2. İslam felsefesi, düşünce dünyasına filozofların yanında kelamcılar, mutasavvıflar ve fakihleri de katmıştır.
3. Ortaçağ felsefeleri daha çok din savunmasına eğilen din felsefesi niteliği taşırken, İslam felsefesi, ilahiyat yanında hayatın çeşitli alanlarına dair beşerî ve açıklamaları ile daha geniş bir konu yelpazesine sahiptir.
4. İslam felsefesinin dili Arapça olmasına rağmen, sadece Arapların bir ürünü değil Türkler, Farslar, Bereberîler ve diğer Müslüman topluluklar, hatta İslam coğrafyasında yaşayan gayri Müslimlerin ortak eseridir. Bundan dolayı İslam felsefesi, hem katılımcıları, hem geliştiği coğrafya, hem içeriği hem de etkileri bakımından evrensel bir nitelik kazanmıştır.

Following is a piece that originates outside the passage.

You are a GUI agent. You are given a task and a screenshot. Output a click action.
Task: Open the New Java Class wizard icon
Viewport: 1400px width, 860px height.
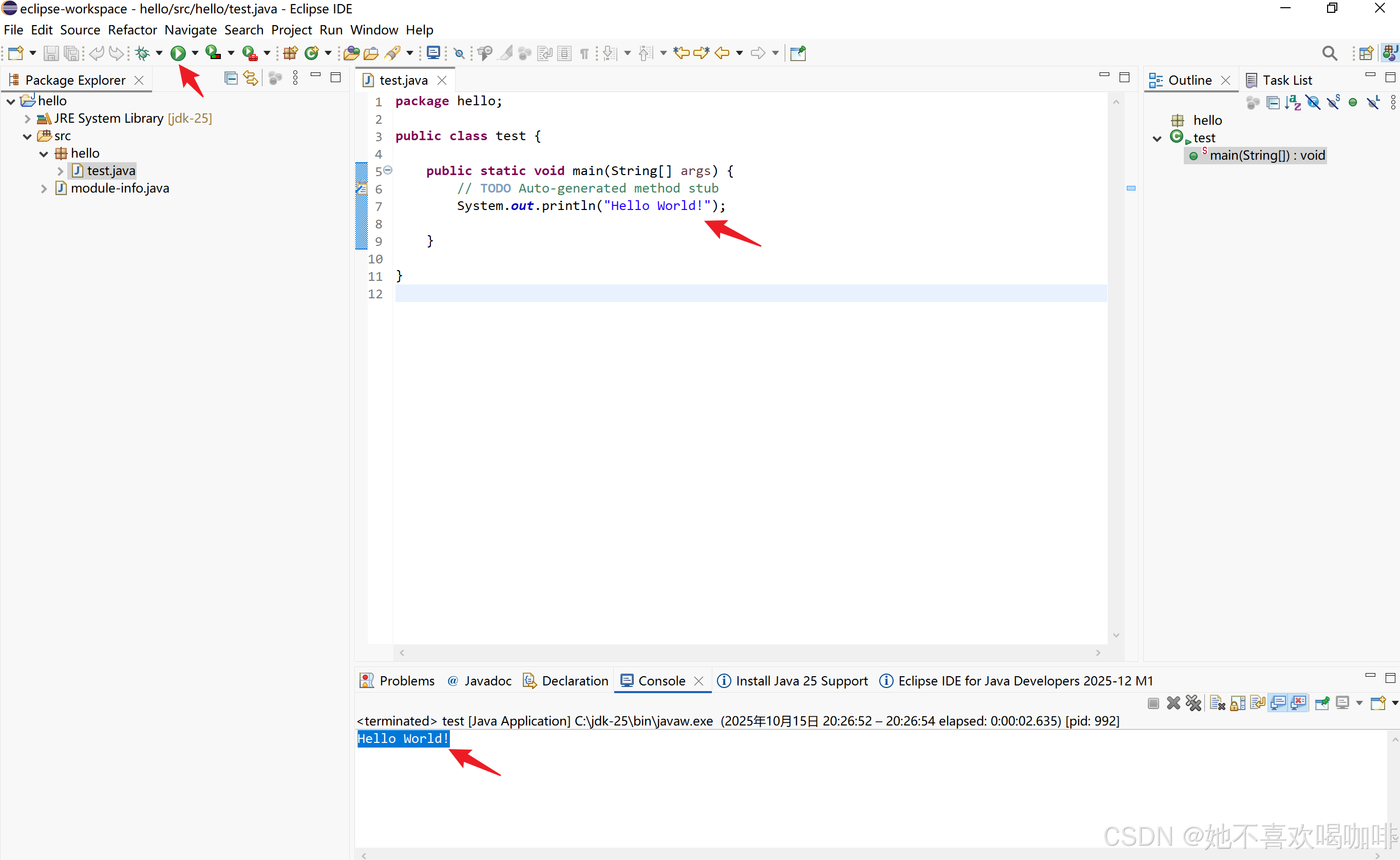311,53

5. Her büyük medeniyet dairesinin felsefe sistemleri gibi İslam felsefe sistemleri de alanın temel konularına hatta daha fazla meselelerine eğilmişlerdir.
6. İslam felsefesinin eğildiği alanlar; metafizik (Allah ile âlem arasındaki ilişki), etik (ahlak, değerler), fizik, estetik, matematik, siyasettir.
7. İslam düşünürleri, Allah, varlık, insan, bilgi, nefis, ahlak ve siyaset konularındaki fikirlerini İslamî ilkeler doğrultusunda ortaya koymuşlar ve din-felsefe uyuşmasını sağlamaya çalışmışlardır.